話音剛落,又如猛虎一般沖了上來,鐘厚暗暗叫苦,剛才示敵以弱,好容易尋找到了合適的機會,可惜自己的陰差陽錯練得還不到家,不然剛才那一下就鎖定了勝局了。現在懊惱卻是沒有用了,面對威猛的田博華,鐘厚只能選擇游斗,尋找著合適的機會。

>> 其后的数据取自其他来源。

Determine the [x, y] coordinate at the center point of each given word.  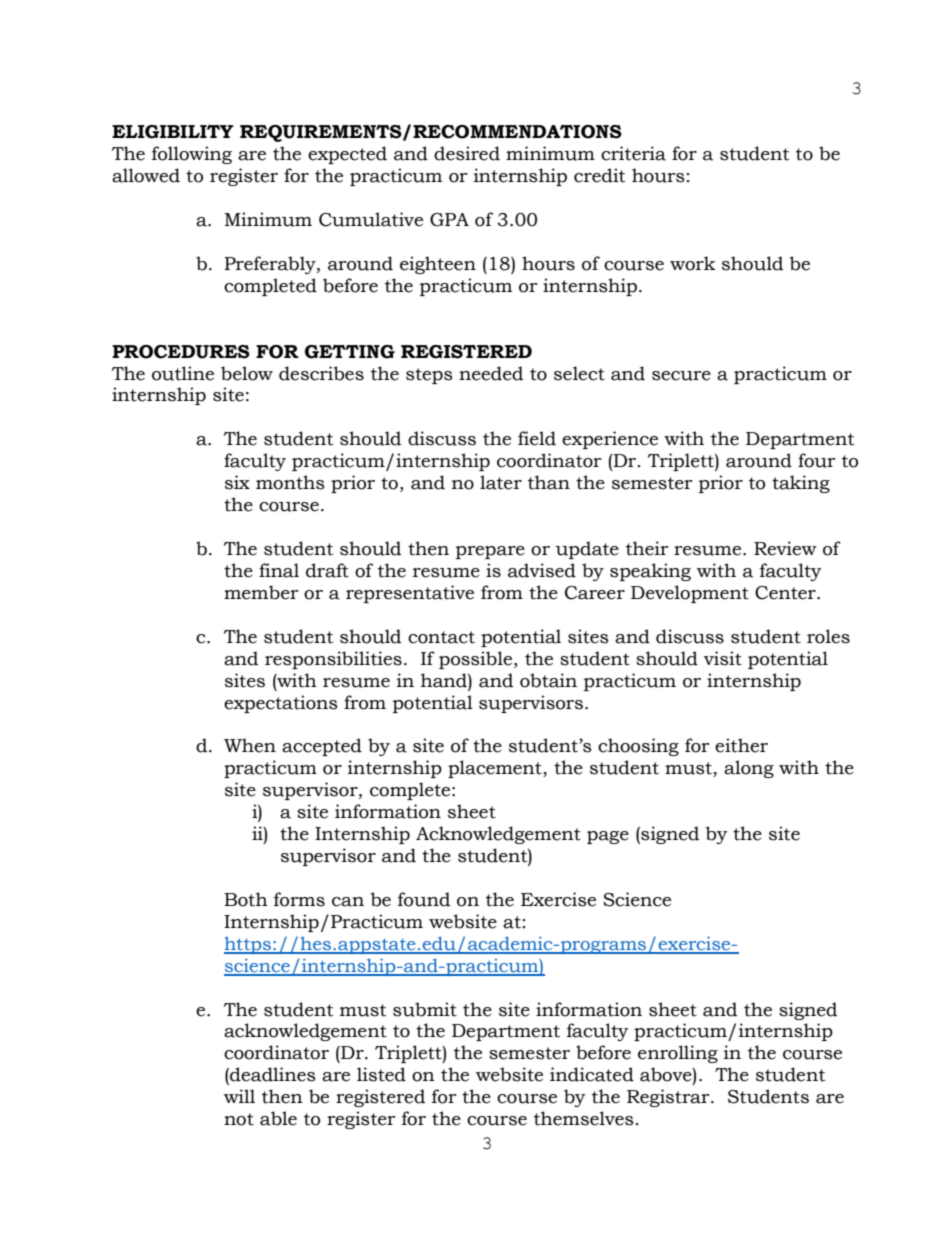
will [239, 1096]
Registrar [669, 1098]
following [192, 155]
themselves [584, 1118]
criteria [633, 153]
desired [467, 153]
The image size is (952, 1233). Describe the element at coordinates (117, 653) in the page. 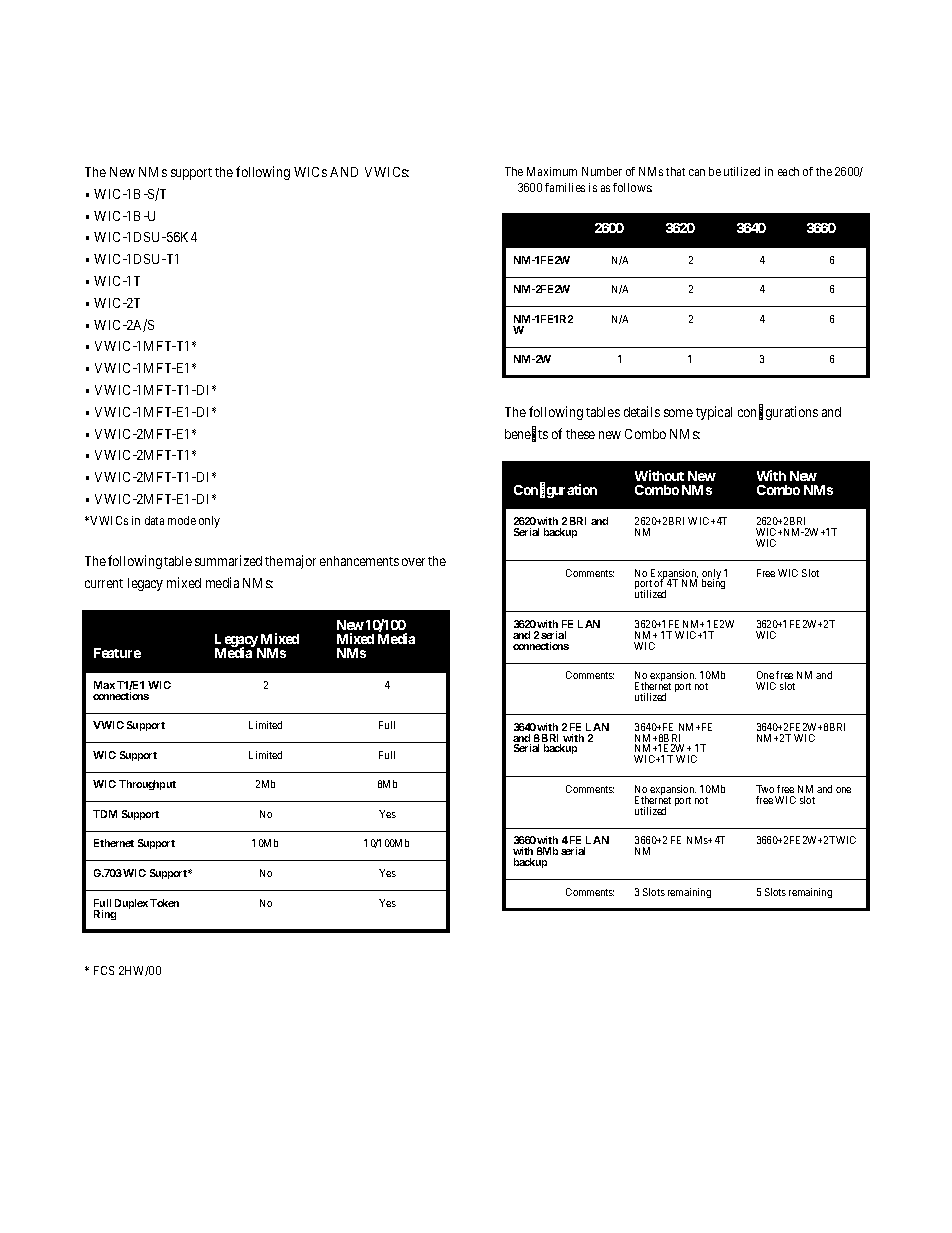

I see `Feature` at that location.
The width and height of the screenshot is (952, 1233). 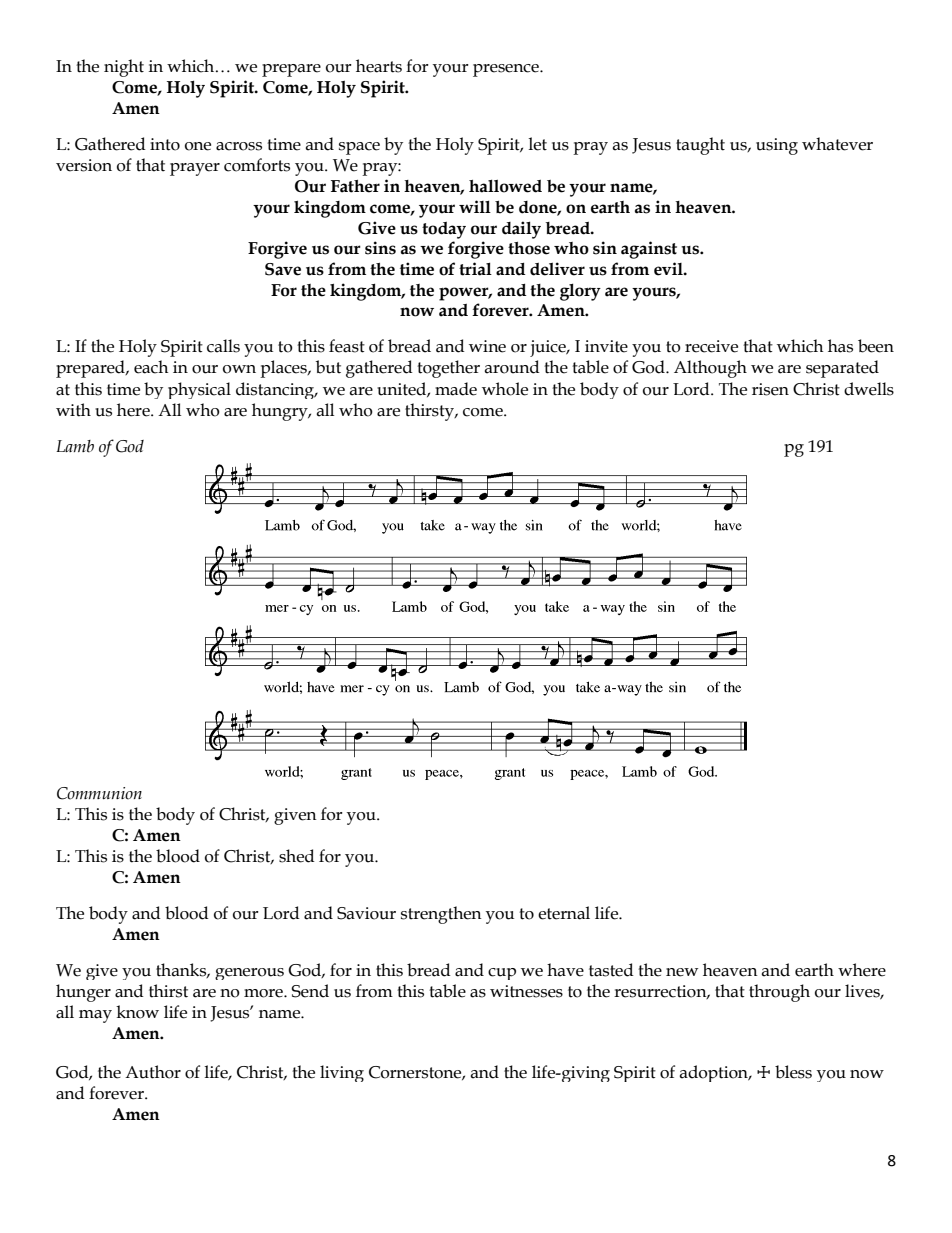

這一段時間支撐的真是艱難,田博華出拳剛勁,拳風激蕩,甚至如同刀片一般,刮過臉上,火辣辣的疼痛。有一次閃避不及,被拳頭擦著胳膊過去,當時胳膊就軟綿綿的,沒了力氣。不過,不管怎樣,鐘厚在他的猛烈攻擊之中還是慢慢堅持了下來,這讓田博華都有些難以置信了,這小子到底什么來路,居然這么厲害?
其實田博華真的想把鐘厚打倒,還是有幾種辦法的,不過那幾種辦法過于慘烈,用在戰場上生死相拼完全沒問題,可放在交手切磋之中就不行了。但是,不用那法子自己已經用了渾身解數了還是拿鐘厚沒辦法,這真的有失自己的臉面啊。
“你不是我的對手,我勸你還是放棄了吧,掙扎是沒有用處的。”田博華不想傷了鐘厚,好言勸道。畢竟這個年頭能跟自己交手這么久的人已經很少見了。
鐘厚搖了搖頭:“我沒輸。也不會輸。跟你一樣,我的字典里也不想出現失敗這個字眼。”
田博華笑了起來,哪里來的這個有趣的小子。他點了點頭:“好吧,那我就成全你。”有一個招式還是可以一試的,只要自己控制的好,還是可以在間不容發的那一瞬間及時收手的。
田博華活動了一下身體,全身骨骼卡擦卡擦亂響,立刻引起了新一輪的較好。田博華無奈的看了圍觀眾一眼,實在有些無語,你當這是耍猴的哪?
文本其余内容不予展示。